__DATA FOR PROCESSING__
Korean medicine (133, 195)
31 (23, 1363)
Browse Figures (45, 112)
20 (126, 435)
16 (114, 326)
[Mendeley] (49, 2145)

__WORK ITEM__
Every record above is to be copied out again exactly as written.

__OUTPUT FOR THIS TASK__
Korean medicine (133, 195)
31 (23, 1363)
Browse Figures (45, 112)
20 (126, 435)
16 (114, 326)
[Mendeley] (49, 2145)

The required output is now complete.